(Source records)
= = = = = = =
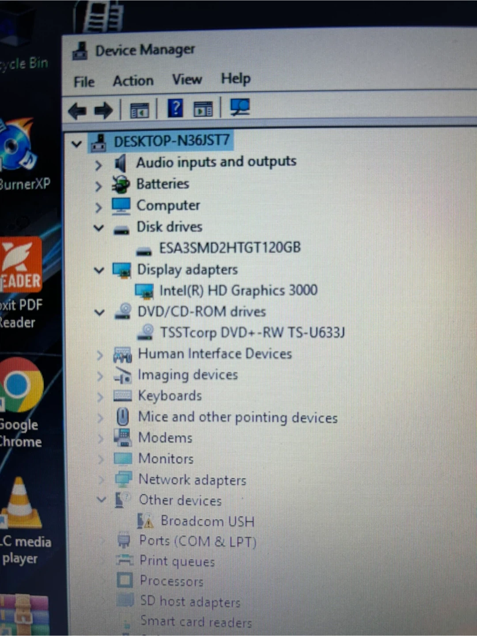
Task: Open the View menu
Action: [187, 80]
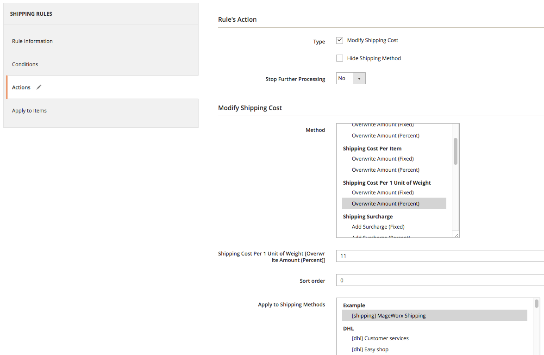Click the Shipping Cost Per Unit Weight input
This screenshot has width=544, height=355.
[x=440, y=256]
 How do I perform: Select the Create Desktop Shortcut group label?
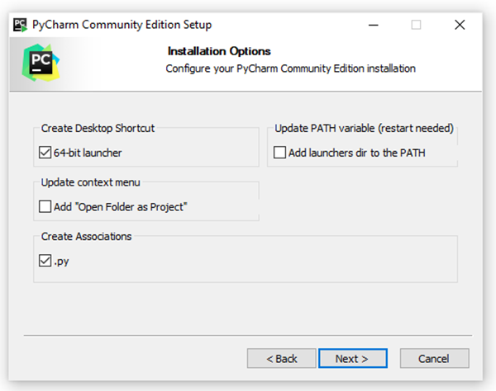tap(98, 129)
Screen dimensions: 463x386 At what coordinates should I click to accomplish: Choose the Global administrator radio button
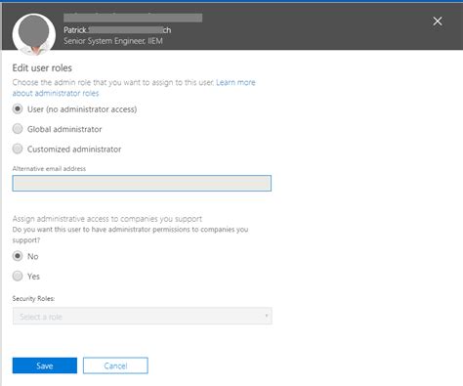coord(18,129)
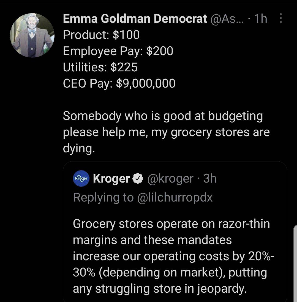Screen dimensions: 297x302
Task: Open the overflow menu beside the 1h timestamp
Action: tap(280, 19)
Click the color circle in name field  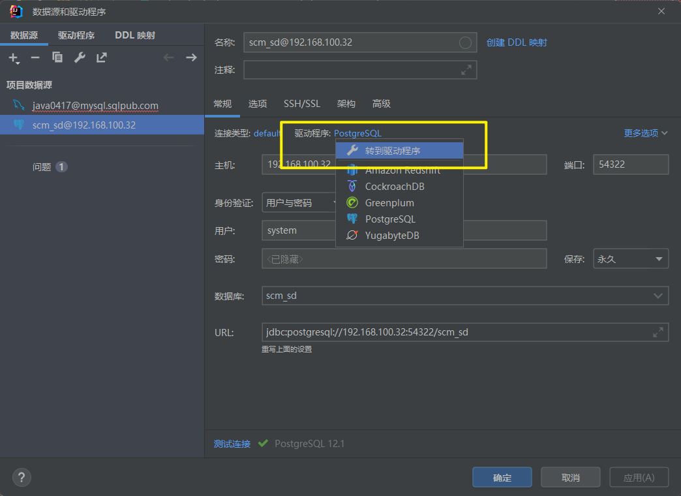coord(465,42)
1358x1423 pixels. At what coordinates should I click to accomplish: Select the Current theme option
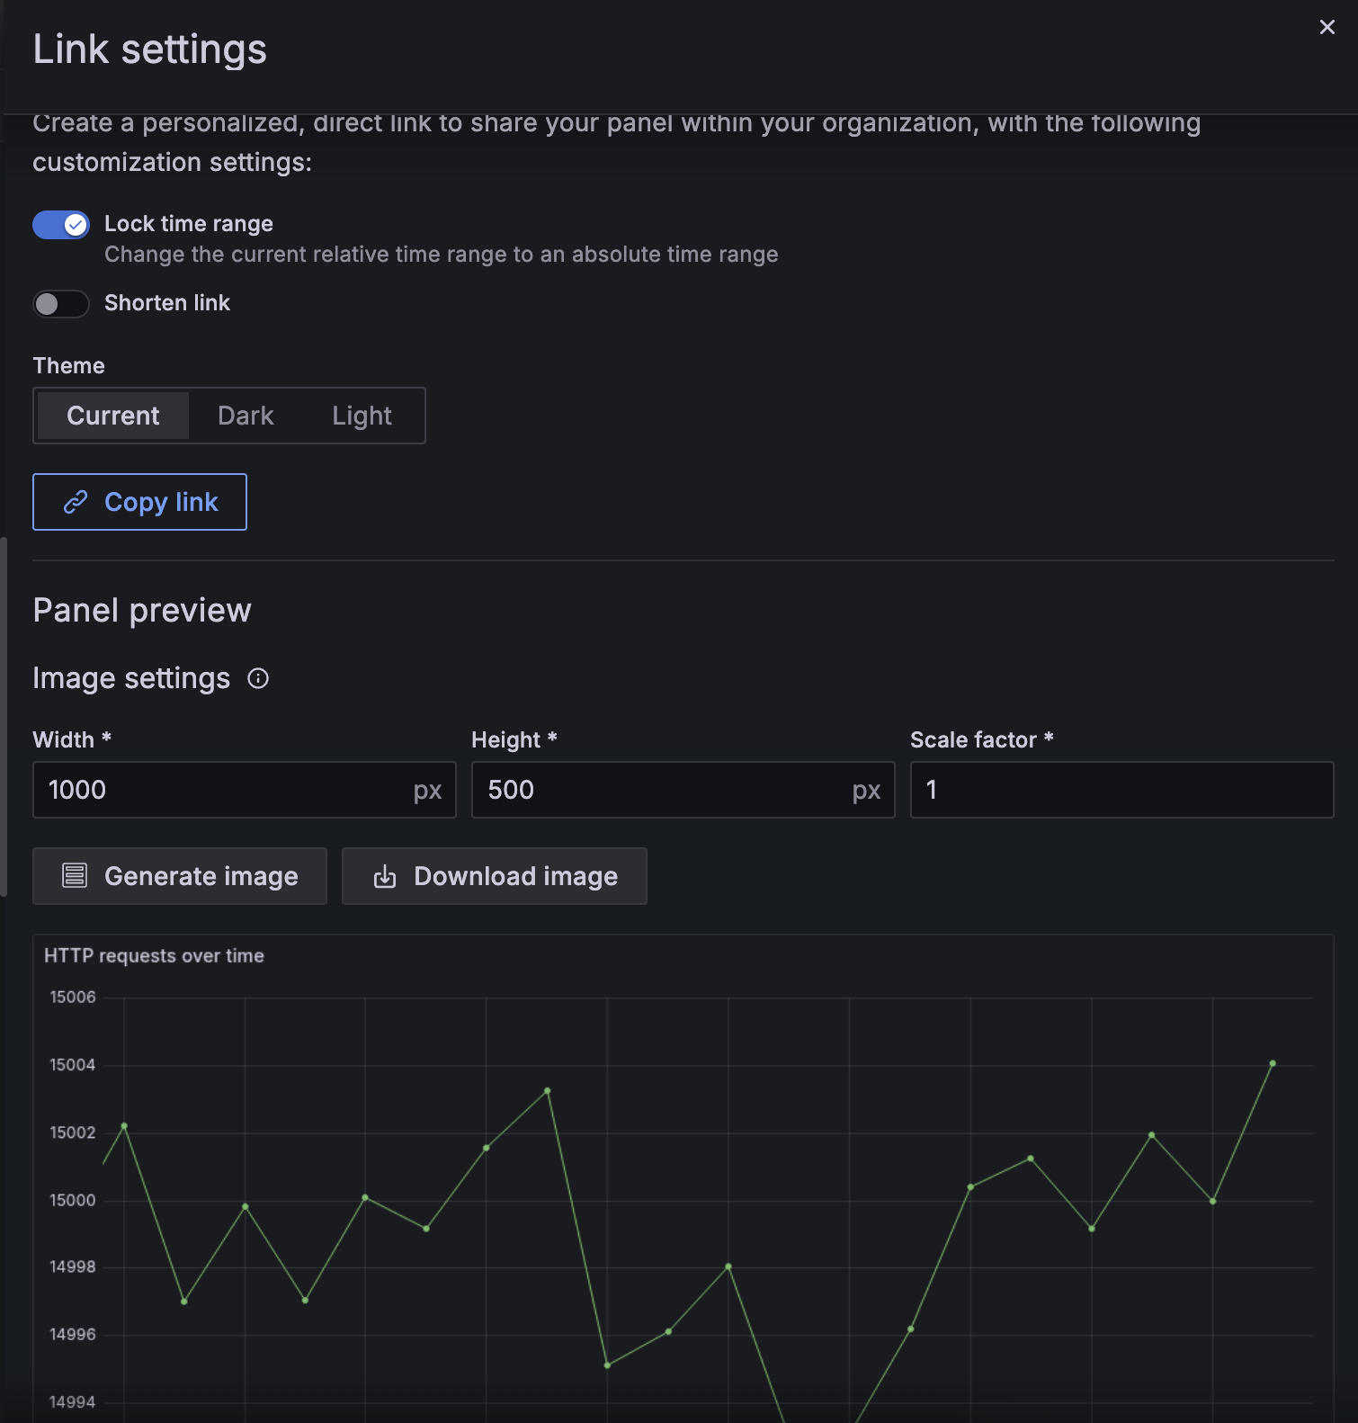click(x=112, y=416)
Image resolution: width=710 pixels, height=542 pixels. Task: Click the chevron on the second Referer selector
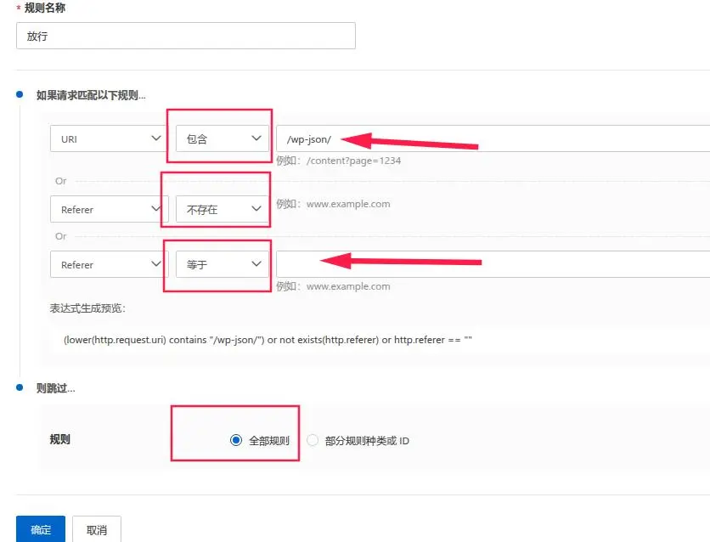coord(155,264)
= = = = = = =
Beginning with the line where "Image resolution: width=710" appears, transcribe the records above word for word through their last line, and include no pictures.

Image resolution: width=710 pixels, height=542 pixels. Task: Click the chevron on the second Referer selector
coord(155,264)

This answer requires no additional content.